Matt Neuburg at TidBITS and Keith Harrison at the Use Your Loaf blog recently discussed the history and working of Automatic Termination. The Apple brain-trust decided to migrate this feature of iOS to OS X Lion and now Mountain Lion. Neuburg says that Lion is "a quitter."
What is happening is that the system (on the Mac this is the Finder) decides when an application needs to run and will terminate it on the fly and reclaim its resources.
Harrison writes that Xcode has decided to opt-in Automatic Termination for OS X apps.
This is a familiar situation for an iOS application. Apple has always made it clear that inactive iOS applications can expect to be terminated and should be designed with that in mind. The iOS task switcher also does a good job of hiding which applications are actually running so in theory a user may never know when switching between applications. In practise it is not always totally invisible to the user but it seems to be a reasonable compromise on an iOS device.

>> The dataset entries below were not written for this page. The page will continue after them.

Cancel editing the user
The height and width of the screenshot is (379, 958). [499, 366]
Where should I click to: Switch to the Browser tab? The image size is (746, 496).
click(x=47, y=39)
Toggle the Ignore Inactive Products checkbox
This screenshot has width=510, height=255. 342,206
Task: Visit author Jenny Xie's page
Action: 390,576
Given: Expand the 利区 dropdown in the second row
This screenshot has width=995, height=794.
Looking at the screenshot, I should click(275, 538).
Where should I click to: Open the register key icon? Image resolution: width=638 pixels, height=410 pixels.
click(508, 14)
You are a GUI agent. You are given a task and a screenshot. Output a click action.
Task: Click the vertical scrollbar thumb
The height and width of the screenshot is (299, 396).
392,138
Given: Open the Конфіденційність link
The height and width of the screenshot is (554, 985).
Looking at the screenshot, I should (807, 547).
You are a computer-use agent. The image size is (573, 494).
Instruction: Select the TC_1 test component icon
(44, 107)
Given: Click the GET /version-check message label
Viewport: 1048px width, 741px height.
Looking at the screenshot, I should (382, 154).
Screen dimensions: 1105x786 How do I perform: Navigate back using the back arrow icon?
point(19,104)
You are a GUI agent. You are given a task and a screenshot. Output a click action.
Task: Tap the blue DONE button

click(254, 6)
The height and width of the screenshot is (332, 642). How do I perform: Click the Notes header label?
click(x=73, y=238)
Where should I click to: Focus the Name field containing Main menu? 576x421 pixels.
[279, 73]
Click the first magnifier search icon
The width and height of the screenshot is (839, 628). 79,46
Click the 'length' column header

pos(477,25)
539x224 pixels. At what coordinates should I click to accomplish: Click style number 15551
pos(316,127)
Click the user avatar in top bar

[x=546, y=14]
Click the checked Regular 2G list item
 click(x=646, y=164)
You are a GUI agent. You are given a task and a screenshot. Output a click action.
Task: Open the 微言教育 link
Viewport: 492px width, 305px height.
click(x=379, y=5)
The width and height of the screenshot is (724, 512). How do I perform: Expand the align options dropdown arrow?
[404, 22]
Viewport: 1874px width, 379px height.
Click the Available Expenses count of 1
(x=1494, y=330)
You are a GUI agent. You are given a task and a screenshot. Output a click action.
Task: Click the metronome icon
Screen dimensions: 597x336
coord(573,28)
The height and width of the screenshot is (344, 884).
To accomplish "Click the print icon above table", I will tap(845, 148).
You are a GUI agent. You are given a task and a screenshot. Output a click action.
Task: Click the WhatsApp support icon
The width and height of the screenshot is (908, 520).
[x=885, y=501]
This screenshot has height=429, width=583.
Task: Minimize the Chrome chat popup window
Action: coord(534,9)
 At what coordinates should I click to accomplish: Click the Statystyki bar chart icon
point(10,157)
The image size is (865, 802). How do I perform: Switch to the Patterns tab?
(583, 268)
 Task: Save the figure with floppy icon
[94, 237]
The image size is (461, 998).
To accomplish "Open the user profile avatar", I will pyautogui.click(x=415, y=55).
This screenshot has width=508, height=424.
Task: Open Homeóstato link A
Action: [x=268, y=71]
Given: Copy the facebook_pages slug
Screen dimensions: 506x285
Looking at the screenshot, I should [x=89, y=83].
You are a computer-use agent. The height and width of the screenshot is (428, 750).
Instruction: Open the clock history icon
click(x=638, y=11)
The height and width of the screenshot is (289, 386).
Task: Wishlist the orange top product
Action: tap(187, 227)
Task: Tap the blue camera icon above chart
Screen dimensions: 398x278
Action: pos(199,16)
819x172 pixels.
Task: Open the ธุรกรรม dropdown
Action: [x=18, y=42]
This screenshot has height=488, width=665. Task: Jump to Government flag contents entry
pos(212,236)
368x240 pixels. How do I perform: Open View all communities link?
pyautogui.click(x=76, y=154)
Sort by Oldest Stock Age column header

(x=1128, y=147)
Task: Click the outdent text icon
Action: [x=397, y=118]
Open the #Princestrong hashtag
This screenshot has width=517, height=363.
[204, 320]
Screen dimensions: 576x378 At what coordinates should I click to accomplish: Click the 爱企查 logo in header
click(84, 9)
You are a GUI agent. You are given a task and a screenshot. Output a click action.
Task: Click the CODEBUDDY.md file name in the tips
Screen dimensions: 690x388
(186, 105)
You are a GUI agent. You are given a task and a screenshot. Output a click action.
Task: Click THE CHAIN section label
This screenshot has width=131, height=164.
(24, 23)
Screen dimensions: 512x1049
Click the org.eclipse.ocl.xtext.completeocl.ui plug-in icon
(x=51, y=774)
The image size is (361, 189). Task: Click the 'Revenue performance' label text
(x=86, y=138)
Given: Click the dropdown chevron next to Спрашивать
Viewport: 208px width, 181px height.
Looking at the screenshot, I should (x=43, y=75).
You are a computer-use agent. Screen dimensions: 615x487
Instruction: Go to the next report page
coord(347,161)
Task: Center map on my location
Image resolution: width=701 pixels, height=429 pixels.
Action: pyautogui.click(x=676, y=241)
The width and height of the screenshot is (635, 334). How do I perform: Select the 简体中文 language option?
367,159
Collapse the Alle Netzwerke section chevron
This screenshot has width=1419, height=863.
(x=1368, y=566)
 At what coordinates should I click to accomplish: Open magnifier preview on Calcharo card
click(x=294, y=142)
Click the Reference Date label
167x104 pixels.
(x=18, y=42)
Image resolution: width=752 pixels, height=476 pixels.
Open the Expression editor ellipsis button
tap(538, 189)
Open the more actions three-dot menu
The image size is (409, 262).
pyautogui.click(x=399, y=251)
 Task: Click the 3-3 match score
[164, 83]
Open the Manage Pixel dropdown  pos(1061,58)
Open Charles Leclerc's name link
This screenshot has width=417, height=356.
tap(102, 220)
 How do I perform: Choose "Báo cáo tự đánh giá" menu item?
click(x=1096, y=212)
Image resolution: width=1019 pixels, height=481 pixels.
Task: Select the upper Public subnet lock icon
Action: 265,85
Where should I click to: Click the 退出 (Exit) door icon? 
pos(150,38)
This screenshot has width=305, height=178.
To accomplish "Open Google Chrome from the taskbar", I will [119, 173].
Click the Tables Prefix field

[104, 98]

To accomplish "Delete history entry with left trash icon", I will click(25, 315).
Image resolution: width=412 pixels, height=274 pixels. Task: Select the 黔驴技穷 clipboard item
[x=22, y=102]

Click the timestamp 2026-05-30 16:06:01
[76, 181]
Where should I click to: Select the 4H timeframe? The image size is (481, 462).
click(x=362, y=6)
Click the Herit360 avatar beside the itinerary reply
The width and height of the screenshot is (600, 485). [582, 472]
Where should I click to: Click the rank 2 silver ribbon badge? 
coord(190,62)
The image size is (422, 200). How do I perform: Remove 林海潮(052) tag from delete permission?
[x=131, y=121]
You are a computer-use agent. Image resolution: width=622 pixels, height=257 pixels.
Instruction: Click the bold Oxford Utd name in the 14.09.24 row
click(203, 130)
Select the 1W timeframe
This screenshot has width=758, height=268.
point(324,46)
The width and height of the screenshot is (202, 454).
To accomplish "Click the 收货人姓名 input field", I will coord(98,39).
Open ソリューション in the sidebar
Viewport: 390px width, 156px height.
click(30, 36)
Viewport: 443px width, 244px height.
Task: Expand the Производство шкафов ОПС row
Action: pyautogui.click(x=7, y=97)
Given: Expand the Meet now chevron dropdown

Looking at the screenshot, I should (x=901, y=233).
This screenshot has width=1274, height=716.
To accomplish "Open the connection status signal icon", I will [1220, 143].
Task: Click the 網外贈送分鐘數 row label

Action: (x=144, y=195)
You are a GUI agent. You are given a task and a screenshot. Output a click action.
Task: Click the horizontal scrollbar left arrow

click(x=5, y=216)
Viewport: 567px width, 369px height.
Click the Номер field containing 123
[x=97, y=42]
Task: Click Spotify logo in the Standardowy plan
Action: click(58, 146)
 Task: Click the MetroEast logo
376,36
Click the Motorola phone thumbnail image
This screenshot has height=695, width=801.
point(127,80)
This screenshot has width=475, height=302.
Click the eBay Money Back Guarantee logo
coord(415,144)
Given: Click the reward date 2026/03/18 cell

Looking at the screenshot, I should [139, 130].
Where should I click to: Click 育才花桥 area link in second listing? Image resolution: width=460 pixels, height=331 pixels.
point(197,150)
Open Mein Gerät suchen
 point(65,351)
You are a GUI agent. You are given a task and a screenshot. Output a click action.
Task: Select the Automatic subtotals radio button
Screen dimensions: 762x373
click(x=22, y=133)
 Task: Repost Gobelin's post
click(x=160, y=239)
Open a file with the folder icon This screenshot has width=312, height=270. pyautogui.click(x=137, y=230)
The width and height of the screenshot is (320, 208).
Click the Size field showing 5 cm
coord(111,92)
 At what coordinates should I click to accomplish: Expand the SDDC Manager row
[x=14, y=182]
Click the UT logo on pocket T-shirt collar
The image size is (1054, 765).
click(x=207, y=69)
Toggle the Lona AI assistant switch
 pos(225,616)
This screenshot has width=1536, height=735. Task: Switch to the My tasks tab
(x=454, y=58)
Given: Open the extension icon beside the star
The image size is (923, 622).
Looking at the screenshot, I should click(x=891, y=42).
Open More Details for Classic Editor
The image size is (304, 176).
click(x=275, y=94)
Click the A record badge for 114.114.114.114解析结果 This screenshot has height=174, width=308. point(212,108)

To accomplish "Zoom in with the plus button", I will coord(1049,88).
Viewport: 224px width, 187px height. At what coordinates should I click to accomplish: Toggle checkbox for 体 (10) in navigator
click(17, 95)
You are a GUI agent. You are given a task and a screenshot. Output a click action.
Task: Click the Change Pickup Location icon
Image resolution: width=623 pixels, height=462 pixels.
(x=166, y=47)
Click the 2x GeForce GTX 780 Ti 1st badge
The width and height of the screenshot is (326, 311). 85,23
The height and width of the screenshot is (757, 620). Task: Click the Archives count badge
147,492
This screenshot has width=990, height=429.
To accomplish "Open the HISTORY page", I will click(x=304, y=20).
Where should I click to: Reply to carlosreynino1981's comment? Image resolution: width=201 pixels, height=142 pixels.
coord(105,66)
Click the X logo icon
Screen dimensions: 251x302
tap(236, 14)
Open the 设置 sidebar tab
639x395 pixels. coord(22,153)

Automatic termination of applications on a desktop class machine seems to be a much less reasonable compromise. OS X has access to much greater resources and it seems unnecessary to start terminating applications without user intervention. Even worse is the fact that the application disappears from both the dock (unless you opted to keep it there permanently) and from the application switcher forcing you to relaunch it.
As both Neuburg and Harrison suggest, Automatic Termination is a very bad feature on OS X applications, even for machines with limited RAM and a SSD that might be running low on capacity. There's no good reason for this behavior.
Both posts have a terminal command to turn off the feature. Neuburg points out that TinkerTool 4.9 (released on July 25) has a checkbox for this setting.